Dataset excerpts ▸
*** Block opens ***

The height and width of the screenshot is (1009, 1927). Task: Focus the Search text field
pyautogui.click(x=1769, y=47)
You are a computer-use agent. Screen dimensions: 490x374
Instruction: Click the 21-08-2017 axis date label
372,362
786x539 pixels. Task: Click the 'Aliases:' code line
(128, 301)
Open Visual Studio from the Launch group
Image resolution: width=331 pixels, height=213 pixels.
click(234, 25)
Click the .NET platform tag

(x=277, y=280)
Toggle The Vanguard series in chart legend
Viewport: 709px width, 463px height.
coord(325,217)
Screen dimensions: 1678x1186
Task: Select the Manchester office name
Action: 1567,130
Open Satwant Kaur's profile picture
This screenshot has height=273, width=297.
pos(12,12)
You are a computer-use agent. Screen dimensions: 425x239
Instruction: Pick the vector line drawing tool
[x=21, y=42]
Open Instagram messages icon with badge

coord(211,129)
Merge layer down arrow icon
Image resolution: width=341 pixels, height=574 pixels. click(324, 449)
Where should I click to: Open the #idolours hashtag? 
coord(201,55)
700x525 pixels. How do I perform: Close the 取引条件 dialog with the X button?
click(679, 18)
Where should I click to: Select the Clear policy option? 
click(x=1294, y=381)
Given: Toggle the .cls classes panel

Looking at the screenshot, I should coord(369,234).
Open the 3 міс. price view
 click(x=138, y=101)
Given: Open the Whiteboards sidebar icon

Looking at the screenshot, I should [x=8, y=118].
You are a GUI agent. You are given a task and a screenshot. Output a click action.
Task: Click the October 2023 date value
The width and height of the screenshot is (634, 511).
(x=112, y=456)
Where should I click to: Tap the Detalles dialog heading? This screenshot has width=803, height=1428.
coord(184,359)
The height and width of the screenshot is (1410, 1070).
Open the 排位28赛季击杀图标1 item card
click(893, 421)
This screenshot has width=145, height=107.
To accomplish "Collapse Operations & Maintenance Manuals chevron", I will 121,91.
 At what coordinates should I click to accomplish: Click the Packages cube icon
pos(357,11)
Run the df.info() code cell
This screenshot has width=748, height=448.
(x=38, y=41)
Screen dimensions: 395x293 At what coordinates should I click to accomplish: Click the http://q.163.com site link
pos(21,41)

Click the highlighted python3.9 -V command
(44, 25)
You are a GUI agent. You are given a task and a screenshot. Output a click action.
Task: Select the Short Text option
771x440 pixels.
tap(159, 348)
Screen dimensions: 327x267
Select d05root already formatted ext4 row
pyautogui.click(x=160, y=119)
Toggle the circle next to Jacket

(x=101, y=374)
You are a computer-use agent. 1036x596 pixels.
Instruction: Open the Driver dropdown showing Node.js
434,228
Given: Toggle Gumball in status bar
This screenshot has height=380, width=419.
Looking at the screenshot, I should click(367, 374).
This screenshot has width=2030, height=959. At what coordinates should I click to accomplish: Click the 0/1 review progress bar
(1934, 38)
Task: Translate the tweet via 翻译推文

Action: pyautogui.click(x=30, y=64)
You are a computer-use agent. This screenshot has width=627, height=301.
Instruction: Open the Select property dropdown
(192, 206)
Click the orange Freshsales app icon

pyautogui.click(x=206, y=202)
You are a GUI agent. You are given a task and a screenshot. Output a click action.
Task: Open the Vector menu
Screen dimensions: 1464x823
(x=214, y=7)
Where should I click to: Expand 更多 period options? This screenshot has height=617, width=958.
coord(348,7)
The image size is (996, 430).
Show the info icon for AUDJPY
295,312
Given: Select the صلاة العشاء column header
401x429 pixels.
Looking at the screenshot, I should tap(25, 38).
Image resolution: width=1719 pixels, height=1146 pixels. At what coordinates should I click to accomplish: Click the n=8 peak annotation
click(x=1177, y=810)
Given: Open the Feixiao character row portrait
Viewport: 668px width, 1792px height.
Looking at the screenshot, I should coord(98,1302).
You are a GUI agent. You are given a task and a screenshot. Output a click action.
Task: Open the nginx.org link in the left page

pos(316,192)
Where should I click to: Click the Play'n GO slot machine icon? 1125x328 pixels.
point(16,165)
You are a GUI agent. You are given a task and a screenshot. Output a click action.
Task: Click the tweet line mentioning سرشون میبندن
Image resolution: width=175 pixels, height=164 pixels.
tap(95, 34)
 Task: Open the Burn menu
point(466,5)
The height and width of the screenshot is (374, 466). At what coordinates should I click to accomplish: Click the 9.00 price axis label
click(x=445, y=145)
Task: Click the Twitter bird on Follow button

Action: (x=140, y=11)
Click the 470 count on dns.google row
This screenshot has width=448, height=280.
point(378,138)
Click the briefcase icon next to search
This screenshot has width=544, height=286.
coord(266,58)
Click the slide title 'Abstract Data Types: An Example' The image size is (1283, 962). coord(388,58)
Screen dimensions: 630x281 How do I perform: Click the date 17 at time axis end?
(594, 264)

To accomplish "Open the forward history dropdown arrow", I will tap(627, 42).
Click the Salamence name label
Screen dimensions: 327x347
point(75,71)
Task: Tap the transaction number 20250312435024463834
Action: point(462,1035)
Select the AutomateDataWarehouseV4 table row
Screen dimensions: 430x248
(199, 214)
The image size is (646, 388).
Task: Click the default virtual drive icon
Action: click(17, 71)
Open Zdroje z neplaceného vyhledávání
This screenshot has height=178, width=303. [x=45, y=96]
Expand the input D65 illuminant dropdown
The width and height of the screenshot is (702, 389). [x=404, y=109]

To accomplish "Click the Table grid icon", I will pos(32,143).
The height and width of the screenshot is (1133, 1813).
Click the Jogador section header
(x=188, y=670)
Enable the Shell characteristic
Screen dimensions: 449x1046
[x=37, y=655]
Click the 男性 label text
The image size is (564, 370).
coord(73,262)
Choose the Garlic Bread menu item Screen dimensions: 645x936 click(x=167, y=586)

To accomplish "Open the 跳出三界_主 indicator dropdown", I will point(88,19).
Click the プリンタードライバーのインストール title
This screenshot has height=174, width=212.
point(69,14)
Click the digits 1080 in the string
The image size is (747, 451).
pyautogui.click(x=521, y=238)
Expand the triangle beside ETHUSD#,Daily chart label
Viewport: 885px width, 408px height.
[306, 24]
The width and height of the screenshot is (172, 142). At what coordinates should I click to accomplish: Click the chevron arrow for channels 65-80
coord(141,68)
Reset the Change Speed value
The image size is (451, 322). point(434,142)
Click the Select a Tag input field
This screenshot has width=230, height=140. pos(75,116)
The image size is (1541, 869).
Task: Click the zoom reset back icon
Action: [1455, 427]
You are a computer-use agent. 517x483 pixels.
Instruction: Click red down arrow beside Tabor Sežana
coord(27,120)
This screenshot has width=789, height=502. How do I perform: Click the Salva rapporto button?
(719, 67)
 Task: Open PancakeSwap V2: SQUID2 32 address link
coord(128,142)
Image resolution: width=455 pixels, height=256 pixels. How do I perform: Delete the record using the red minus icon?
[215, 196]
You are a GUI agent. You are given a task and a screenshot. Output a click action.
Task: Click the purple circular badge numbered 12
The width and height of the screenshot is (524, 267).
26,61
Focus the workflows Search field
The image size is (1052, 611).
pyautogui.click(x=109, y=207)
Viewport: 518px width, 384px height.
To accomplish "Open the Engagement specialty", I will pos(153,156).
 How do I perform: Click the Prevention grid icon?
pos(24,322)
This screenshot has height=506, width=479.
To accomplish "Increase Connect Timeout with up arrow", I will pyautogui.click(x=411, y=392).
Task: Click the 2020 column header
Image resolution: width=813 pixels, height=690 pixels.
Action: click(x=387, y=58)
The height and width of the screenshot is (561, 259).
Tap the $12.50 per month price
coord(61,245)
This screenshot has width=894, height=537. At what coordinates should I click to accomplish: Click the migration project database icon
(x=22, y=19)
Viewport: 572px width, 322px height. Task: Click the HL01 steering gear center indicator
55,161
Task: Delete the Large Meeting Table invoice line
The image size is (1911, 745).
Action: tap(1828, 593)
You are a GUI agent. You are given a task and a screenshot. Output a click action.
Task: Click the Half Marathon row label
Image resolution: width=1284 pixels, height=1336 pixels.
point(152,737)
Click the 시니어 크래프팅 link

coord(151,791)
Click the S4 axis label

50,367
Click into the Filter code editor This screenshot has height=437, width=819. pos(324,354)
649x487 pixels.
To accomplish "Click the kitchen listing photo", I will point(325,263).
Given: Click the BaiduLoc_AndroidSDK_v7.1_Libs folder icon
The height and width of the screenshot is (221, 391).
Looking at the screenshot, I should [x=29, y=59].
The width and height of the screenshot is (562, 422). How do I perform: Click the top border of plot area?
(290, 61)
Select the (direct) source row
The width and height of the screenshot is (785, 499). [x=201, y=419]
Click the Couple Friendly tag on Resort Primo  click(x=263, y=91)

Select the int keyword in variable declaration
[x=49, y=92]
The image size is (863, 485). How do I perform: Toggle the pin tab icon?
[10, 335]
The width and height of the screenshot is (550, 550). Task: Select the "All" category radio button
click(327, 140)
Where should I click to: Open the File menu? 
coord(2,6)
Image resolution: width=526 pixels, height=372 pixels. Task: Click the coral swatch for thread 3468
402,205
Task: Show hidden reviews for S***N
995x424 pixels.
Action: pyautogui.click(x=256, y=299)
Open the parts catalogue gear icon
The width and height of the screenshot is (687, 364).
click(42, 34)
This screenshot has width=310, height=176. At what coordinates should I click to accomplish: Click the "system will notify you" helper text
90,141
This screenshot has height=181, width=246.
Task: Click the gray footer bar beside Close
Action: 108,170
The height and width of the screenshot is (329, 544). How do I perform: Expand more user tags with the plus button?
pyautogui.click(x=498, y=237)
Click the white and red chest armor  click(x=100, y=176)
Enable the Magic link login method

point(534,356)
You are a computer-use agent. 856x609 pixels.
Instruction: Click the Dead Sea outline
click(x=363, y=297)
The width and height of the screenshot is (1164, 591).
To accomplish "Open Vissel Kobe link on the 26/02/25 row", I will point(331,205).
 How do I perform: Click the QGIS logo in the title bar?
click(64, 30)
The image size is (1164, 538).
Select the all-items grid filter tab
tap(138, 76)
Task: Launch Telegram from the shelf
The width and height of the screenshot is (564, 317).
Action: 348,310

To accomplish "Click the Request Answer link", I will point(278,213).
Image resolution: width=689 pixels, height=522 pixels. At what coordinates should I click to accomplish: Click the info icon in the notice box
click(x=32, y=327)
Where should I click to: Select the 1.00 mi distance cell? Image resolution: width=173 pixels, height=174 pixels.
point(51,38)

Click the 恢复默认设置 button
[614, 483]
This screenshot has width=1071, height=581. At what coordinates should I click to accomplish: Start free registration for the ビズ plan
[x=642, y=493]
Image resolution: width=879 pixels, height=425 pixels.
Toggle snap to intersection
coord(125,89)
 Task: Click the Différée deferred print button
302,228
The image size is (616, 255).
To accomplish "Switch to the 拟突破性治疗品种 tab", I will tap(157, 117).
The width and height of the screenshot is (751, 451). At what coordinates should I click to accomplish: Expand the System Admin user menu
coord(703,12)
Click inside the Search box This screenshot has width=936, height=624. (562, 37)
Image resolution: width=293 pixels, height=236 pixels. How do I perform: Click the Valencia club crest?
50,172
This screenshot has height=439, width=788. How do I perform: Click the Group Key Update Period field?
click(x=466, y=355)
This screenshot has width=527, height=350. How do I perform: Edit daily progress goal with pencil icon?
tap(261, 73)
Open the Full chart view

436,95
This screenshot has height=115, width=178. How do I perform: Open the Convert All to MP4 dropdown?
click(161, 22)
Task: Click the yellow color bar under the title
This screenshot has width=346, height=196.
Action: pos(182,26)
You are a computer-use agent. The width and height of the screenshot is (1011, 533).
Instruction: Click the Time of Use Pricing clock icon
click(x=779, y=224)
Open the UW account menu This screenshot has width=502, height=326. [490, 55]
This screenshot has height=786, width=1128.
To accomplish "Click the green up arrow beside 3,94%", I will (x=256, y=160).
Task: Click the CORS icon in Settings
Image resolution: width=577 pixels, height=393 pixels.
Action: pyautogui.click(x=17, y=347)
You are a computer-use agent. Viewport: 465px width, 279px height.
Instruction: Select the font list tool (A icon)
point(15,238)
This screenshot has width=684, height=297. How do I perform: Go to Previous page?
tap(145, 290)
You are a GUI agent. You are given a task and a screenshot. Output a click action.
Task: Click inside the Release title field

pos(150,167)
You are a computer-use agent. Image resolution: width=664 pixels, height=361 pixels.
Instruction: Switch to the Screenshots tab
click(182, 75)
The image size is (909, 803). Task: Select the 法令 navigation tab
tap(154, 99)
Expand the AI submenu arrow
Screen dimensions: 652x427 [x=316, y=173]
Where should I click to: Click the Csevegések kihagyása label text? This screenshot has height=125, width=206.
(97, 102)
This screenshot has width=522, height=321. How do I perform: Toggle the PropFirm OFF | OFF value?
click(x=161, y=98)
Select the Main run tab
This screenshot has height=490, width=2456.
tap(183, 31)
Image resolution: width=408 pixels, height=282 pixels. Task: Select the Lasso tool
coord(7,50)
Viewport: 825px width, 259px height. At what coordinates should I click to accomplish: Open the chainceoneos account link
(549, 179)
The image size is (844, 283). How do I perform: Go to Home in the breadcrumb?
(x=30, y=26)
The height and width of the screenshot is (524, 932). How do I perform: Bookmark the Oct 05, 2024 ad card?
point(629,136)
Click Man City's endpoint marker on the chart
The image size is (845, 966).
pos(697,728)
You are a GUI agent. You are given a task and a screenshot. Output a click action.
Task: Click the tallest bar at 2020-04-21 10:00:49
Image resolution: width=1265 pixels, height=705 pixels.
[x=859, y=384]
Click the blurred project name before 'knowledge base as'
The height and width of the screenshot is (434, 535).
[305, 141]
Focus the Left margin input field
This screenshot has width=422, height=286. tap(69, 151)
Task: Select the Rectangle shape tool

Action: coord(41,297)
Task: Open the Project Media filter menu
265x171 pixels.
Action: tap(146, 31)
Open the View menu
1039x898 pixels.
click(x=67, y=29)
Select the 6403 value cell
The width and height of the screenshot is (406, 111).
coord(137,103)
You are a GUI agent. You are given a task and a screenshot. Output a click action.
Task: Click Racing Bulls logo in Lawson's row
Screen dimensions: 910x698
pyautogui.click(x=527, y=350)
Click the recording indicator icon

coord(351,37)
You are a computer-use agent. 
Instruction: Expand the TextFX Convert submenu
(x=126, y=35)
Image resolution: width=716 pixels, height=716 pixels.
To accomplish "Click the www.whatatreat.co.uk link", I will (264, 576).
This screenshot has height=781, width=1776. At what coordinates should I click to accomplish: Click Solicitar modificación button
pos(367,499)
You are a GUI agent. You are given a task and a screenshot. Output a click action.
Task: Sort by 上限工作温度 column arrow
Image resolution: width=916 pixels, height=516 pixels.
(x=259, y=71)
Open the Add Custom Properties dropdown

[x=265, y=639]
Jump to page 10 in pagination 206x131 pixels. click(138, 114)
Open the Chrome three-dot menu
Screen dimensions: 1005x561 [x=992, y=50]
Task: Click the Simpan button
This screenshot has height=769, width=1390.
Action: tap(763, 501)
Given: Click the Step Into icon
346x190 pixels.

*** Block closes ***

Collect each line of the entries that has the word "computer", copying it in full.

You are a computer-use agent. Screen dimensions: 490x374
You are a computer-use agent. Screen dimensions: 425x239
You are a computer-use agent. 1036x596 pixels.
You are a computer-use agent. This screenshot has width=627, height=301.
You are a computer-use agent. 517x483 pixels.
You are a computer-use agent. 856x609 pixels.
You are a computer-use agent. The width and height of the screenshot is (1011, 533).
You are a computer-use agent. Viewport: 465px width, 279px height.
You are a computer-use agent. Image resolution: width=664 pixels, height=361 pixels.
You are a computer-use agent. 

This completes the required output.